*Task directions*. Read the records below and report each line in which "computer" occurs.

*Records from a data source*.
_ _ _ _
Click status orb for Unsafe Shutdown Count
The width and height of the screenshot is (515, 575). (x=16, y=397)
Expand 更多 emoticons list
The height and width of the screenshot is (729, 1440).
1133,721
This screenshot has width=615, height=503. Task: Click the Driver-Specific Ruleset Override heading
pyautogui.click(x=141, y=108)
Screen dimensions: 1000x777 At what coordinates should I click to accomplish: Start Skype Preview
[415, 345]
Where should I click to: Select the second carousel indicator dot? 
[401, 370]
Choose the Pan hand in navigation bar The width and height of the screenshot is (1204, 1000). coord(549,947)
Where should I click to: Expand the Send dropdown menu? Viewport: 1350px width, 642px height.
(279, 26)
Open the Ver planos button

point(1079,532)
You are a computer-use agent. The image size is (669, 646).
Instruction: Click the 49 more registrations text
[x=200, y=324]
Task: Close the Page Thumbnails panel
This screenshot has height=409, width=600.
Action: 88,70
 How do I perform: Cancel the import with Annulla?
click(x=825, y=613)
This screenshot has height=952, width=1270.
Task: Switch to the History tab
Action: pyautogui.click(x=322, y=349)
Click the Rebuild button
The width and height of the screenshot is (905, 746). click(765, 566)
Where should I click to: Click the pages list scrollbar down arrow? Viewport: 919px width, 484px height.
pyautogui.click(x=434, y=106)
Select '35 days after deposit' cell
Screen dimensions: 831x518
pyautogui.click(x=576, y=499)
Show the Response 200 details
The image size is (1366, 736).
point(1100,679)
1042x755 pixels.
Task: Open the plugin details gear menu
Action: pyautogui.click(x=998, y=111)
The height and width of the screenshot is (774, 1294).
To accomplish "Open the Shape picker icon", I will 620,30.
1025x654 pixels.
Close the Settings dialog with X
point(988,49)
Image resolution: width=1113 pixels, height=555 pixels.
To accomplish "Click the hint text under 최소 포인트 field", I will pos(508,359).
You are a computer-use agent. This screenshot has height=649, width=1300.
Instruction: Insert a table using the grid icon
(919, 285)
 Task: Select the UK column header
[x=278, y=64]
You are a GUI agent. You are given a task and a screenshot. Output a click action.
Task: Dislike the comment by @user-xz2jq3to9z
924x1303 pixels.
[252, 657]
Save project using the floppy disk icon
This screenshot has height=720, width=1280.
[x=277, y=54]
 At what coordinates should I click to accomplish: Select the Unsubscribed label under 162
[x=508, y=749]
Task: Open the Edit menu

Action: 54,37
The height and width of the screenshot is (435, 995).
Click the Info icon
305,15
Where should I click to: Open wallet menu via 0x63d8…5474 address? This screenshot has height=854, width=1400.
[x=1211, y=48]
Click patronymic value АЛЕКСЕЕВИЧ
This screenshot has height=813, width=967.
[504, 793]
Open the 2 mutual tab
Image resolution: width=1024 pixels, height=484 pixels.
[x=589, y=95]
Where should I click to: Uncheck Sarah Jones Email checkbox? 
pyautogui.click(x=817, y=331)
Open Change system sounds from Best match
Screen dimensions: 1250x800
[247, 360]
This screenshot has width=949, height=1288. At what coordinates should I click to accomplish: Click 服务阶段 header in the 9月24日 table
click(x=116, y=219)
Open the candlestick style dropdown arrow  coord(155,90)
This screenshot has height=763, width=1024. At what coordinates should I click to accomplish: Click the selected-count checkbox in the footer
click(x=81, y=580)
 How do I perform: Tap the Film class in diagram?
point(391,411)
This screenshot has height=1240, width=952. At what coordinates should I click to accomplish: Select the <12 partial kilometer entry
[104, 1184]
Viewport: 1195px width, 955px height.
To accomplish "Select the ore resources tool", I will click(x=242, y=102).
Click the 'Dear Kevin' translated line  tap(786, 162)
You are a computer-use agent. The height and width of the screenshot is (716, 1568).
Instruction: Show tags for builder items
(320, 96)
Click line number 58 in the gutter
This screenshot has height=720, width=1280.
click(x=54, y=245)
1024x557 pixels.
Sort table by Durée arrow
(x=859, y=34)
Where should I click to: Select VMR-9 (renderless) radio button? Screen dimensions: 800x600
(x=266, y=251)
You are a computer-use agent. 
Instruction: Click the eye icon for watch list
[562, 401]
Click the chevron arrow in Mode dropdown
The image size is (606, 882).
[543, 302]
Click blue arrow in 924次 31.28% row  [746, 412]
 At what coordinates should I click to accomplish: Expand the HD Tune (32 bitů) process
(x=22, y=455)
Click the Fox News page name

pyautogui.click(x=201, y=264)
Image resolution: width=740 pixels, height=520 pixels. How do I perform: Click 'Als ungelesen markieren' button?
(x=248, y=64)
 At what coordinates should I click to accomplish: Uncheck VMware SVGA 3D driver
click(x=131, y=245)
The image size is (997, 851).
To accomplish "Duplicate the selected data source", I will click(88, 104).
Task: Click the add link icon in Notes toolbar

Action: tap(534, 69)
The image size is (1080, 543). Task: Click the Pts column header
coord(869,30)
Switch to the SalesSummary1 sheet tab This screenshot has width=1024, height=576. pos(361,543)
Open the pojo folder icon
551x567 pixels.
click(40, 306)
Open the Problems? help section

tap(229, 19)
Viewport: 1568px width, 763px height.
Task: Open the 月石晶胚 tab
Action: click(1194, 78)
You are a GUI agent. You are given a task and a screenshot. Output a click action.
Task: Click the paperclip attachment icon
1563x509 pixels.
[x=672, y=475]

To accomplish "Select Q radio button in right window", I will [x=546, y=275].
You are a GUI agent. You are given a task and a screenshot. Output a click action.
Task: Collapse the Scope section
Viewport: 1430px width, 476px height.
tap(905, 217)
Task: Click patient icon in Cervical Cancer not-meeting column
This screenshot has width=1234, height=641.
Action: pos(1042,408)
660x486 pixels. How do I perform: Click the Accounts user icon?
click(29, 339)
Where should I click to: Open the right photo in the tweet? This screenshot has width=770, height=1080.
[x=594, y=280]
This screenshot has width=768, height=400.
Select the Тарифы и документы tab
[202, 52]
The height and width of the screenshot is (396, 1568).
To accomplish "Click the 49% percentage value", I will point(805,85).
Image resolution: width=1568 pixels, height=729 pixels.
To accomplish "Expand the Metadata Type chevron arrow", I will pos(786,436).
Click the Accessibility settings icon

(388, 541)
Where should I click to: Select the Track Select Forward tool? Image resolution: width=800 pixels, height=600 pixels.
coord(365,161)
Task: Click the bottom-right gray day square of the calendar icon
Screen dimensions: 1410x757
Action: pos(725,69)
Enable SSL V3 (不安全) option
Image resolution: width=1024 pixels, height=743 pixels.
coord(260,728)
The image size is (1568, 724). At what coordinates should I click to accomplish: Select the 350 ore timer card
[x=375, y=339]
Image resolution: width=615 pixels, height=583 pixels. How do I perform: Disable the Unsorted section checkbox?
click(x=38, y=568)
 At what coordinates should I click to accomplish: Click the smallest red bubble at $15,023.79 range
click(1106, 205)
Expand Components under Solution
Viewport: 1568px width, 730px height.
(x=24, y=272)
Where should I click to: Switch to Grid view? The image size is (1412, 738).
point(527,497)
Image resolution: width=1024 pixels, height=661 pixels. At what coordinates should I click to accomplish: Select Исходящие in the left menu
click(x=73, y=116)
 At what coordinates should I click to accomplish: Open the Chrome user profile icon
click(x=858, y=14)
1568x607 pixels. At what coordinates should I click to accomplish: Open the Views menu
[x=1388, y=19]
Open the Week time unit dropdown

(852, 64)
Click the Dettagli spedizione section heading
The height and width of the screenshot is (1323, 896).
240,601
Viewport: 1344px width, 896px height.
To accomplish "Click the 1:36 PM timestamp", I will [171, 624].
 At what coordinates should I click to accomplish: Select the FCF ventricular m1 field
_ _ _ _
*Solution for this exercise*.
You are a computer-use agent. The image size is (669, 646).
You are a computer-use agent. This screenshot has height=649, width=1300.
You are a computer-use agent. The height and width of the screenshot is (716, 1568).
You are a computer-use agent. 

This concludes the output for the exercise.